Изабель нахмурилась:

— Последние сообщения были о том, что мятежники достали где-то хартию, подписанную при коронации старым королем Генрихом, но не отцом нынешнего короля, а его прадедом, и теперь требуют, чтобы он признал их права, перечисленные в ней.

— Звучит разумно. Что было обещано тогда, должно соблюдаться и сейчас.

— Вильгельм тоже так думает, и я с ним согласна. Должен быть определенный налог на наследство, а не так, как сейчас, когда король может потребовать любую сумму, какая придет ему на ум. Нельзя арестовывать людей и выносить им приговор без суда и следствия. Вдов нельзя принуждать снова выходить замуж, и нельзя требовать от них уплаты огромного штрафа, если они пожелают остаться свободными, — у нее по спине снова побежали мурашки, как бывало с ней всегда, когда она представляла себе жизнь без Вильгельма. Ее пугало само слово «вдова». — Иоанн даже не взглянул на хартию, — сказала она, скривив губы. Выражение ее лица лучше всяких слов говорило о том, что она думает о короле. — Он видит в этом только попытку ограничить его власть и препятствие проявлениям его своеволия.

— Что ж, так оно и есть, — сказала Сибилла, поднеся шитье ближе к свету.

— Да, но если бы он вел себя достойно, до этого никогда бы не дошло.

Вильгельм написал ей также в своем последнем письме, что Иоанн подумывал о том, чтобы использовать наемников из Пуату для подавления мятежа. Вильгельму удалось убедить его не разжигать рознь. Независимо от степени преданности королю ни один английский лорд не позволил бы наемникам проехать по его земле, и это привело бы к настоящей войне.

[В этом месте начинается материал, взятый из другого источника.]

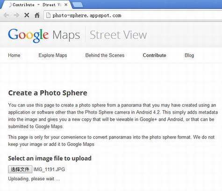Click the page icon in address bar
Image resolution: width=222 pixels, height=191 pixels.
48,15
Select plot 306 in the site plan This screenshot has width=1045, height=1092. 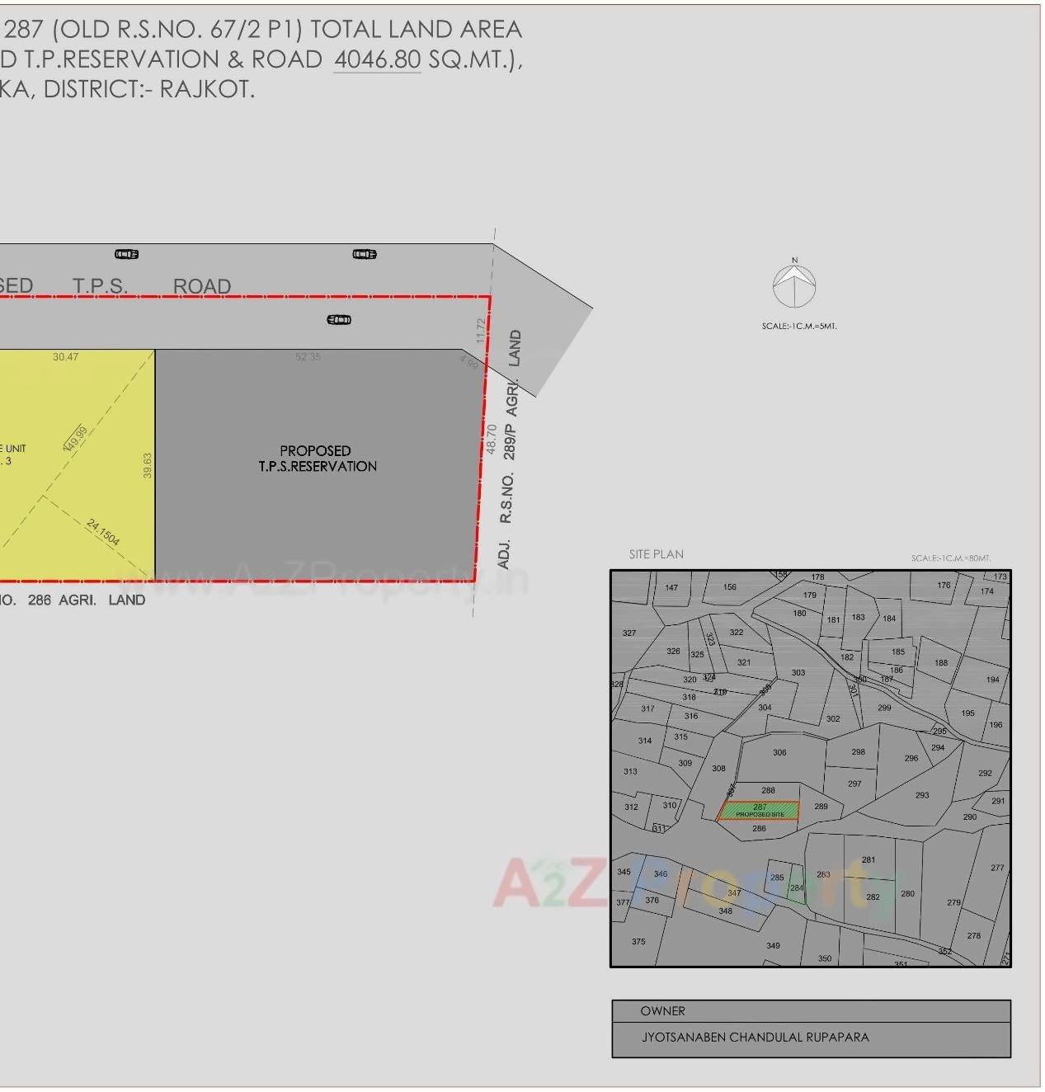[779, 752]
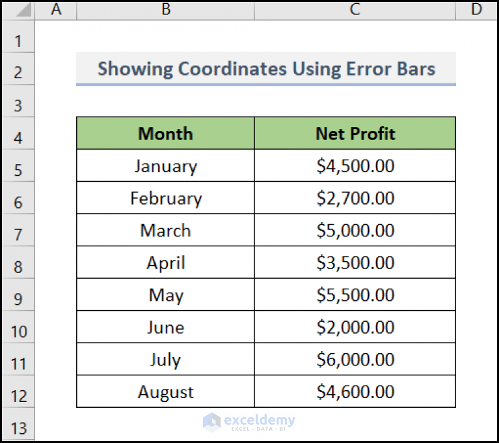This screenshot has height=443, width=499.
Task: Click the Month header cell
Action: coord(165,133)
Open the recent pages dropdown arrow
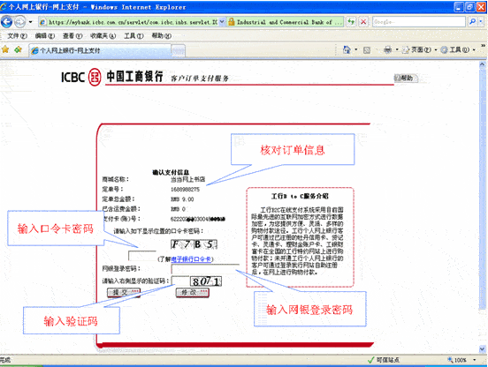Image resolution: width=488 pixels, height=367 pixels. (x=30, y=22)
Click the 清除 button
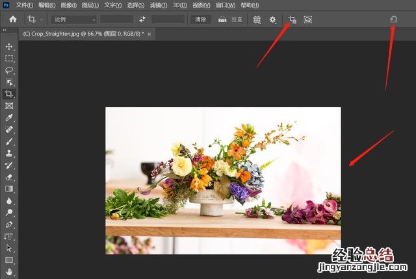416x279 pixels. (x=201, y=19)
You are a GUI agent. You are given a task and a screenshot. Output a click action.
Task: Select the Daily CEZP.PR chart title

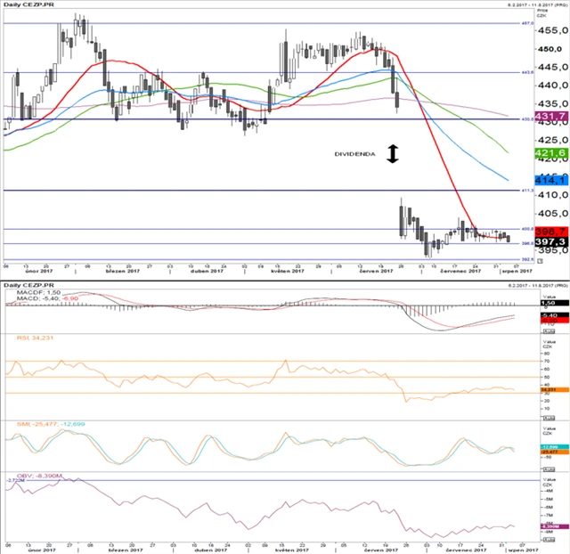[28, 6]
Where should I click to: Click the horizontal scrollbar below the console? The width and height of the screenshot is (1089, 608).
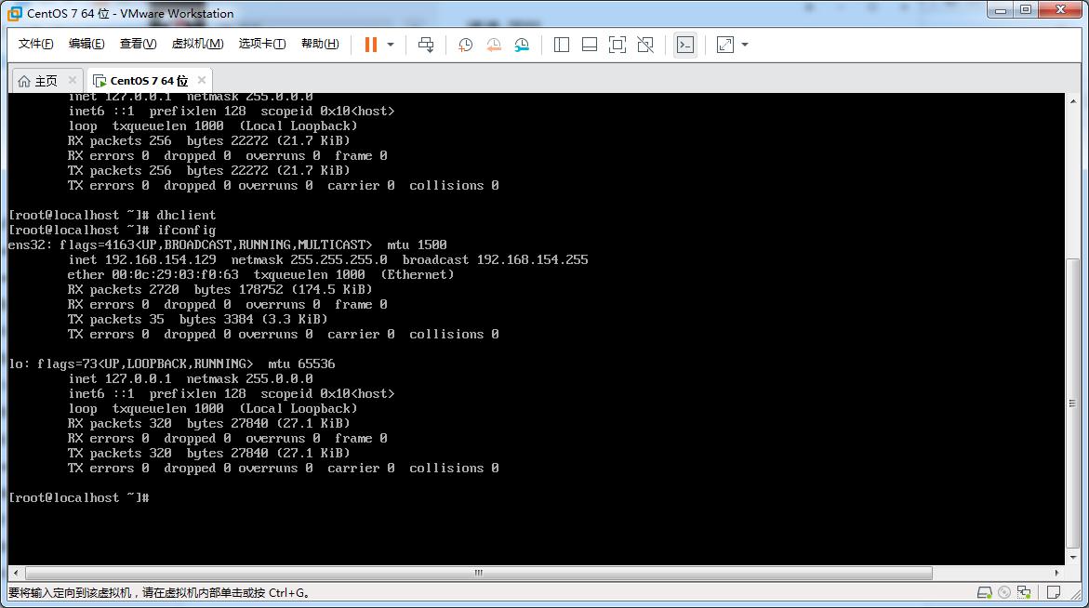pyautogui.click(x=477, y=574)
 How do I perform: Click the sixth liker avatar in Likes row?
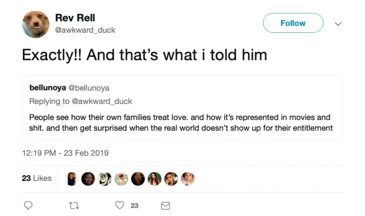click(155, 179)
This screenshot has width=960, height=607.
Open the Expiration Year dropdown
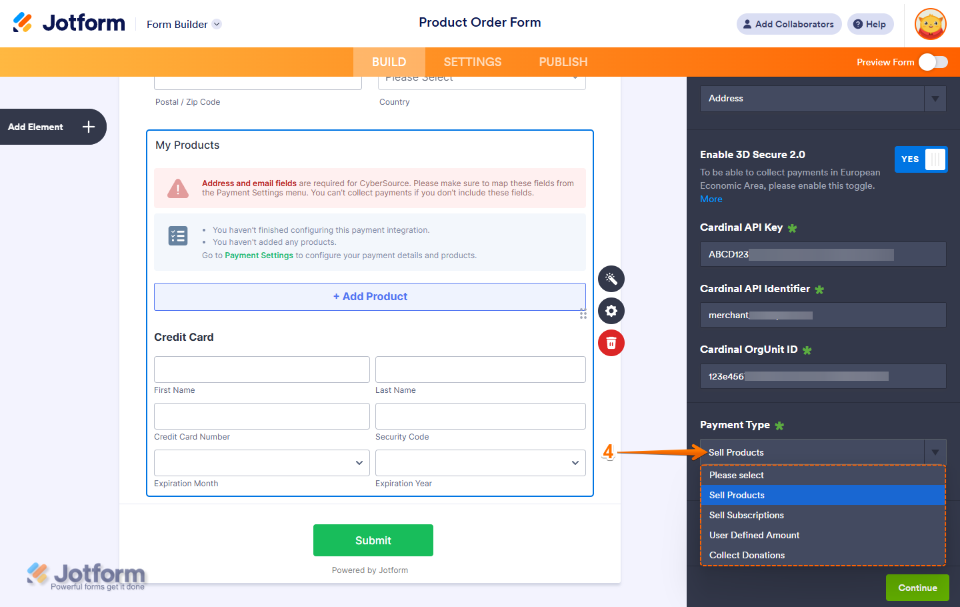480,463
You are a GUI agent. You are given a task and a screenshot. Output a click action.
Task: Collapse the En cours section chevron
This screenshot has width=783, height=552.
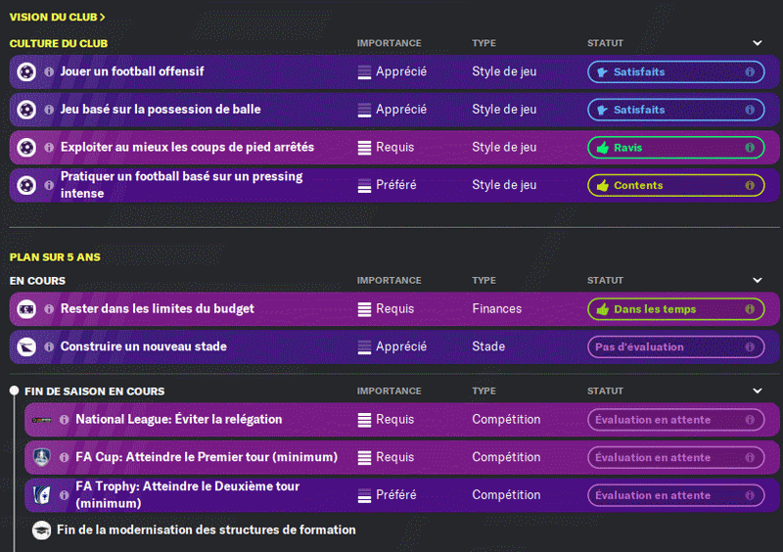[x=757, y=281]
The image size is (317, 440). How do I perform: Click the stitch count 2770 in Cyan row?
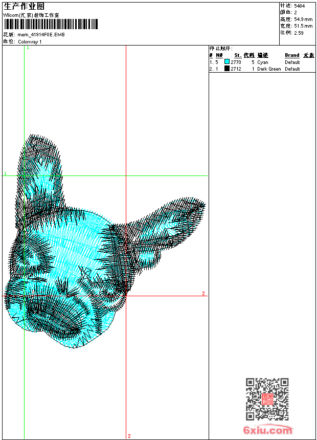click(236, 62)
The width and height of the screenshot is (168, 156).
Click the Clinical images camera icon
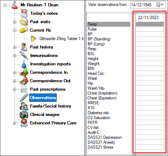tap(24, 115)
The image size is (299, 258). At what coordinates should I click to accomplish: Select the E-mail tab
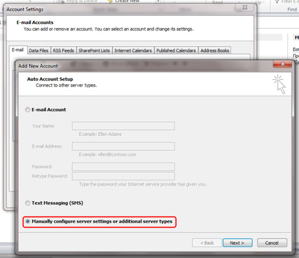tap(18, 50)
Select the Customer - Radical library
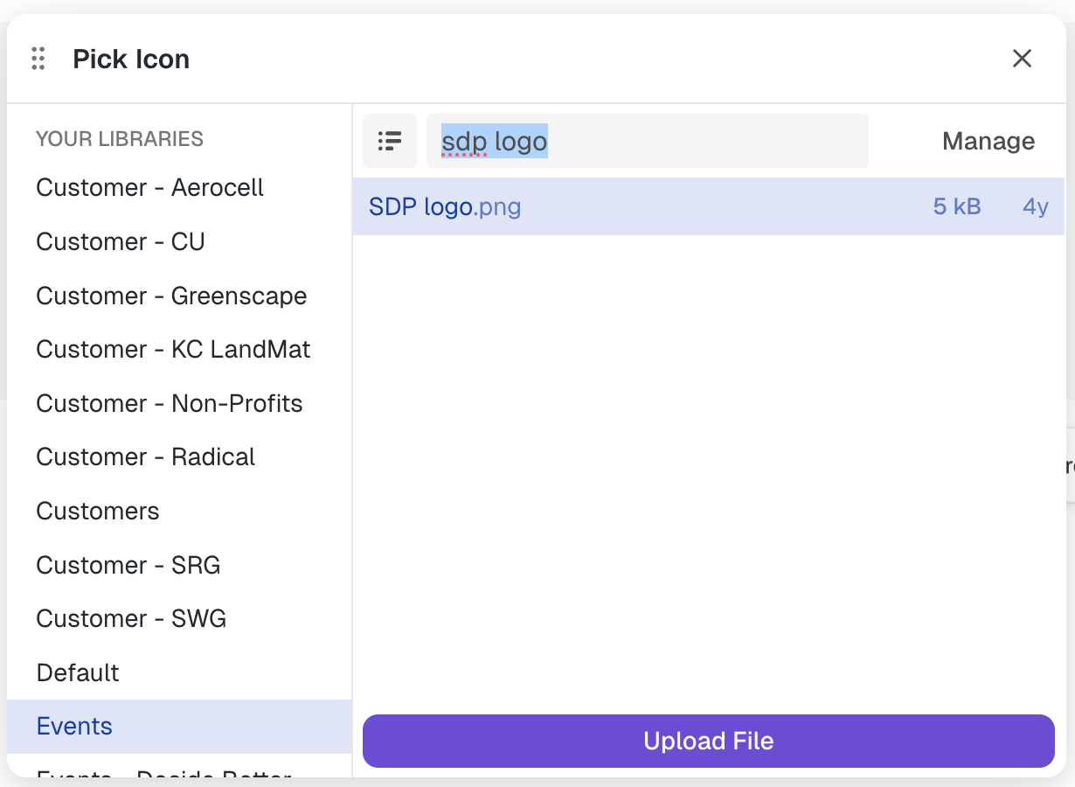The height and width of the screenshot is (787, 1075). (x=179, y=457)
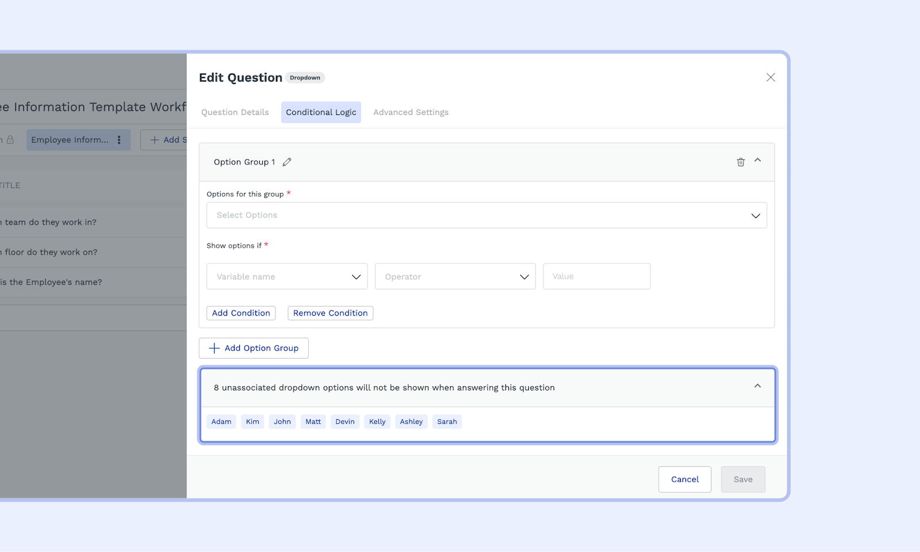Open the Operator dropdown
This screenshot has height=552, width=920.
pyautogui.click(x=455, y=277)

Изабель вспомнила, как Вильгельм сказал ей, перед тем как отправиться в Глостер, что пытаться воззвать к здравому смыслу спорящих — все равно что стараться стукнуть два камня друг о друга, держа руку между ними. Изабель тогда что-то проворчала ему о том, что стоит убрать руку, но знала, что это говорила в ней тревога и что он действительно не мог этого сделать. Вилли пока вел себя осмотрительно и оставался в свите короля, но он был беспокойным и неудовлетворенным. Ему совсем немного было надо, чтобы перейти грань, и тогда сын пошел бы против отца. Она гнала от себя эти мысли, но они продолжали посещать ее, укрываясь в уголках сознания, как незваный гость за столом.

Изабель дошила до конца нитки и после минутного колебания решила, что ей стоит пойти попытаться поговорить с Алаис. До родов оставалось совсем немного, девушка должна будет доверять повитухе и другим женщинам, поэтому стоило, по крайней мере, сказать ей об этом. Тихо отложив свое шитье и велев женщинам оставаться на своих местах, она вышла из комнаты и начала подниматься по лестнице в верхние покои.

Алаис искала одиночества, но жизнь редко баловала ее этой роскошью в доме Маршалов. Куда бы она ни пошла, ее всегда кто-нибудь сопровождал: женщины, или Вальтер, суетливый маленький капеллан Изабель, или слуги и служанки, или, наконец, сама Изабель с этим ее понимающим взглядом. Ее почти не оставляли в покое, а свекровь еще вечно приставала к ней с какими-нибудь поручениями или наставляла ее об обязанностях.

— Я знаю свои обязанности, — гневно прошептала Алаис. Наиглавнейшую из них она уже исполнила, забеременев в первую брачную ночь. Она знала, что ребенок был зачат именно тогда: то, что она испытала, было слишком огромно, чтобы не привести к тому, что теперь у нее под сердцем рос ребенок. Она была уверена, что будет мальчик. Мечтательно улыбаясь, она погладила свой живот. Жаль, что Вилли большую часть времени не было с ней рядом, и он не видел, как она толстеет и округляется, вынашивая будущего наследника Пемброука. Она всегда чувствовала себя увереннее в его присутствии, но из-за глупой войны между королем и его лордами она была лишена этого счастья вот уже долгие месяцы. Подойдя к окну, она выглянула наружу, на яркий весенний свет, и попыталась представить, как он идет по лугу к замку. Если долго смотреть, видение станет явью.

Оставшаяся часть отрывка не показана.